Material for the task>

########

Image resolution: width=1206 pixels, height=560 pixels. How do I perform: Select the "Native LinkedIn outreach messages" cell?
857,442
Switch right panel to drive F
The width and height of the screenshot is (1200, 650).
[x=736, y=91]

########

Task details> Please transcribe every entry above exactly as it appears.

Result of the task>
Image resolution: width=1206 pixels, height=560 pixels. How do I perform: Select the "Native LinkedIn outreach messages" cell?
857,442
Switch right panel to drive F
The width and height of the screenshot is (1200, 650).
[x=736, y=91]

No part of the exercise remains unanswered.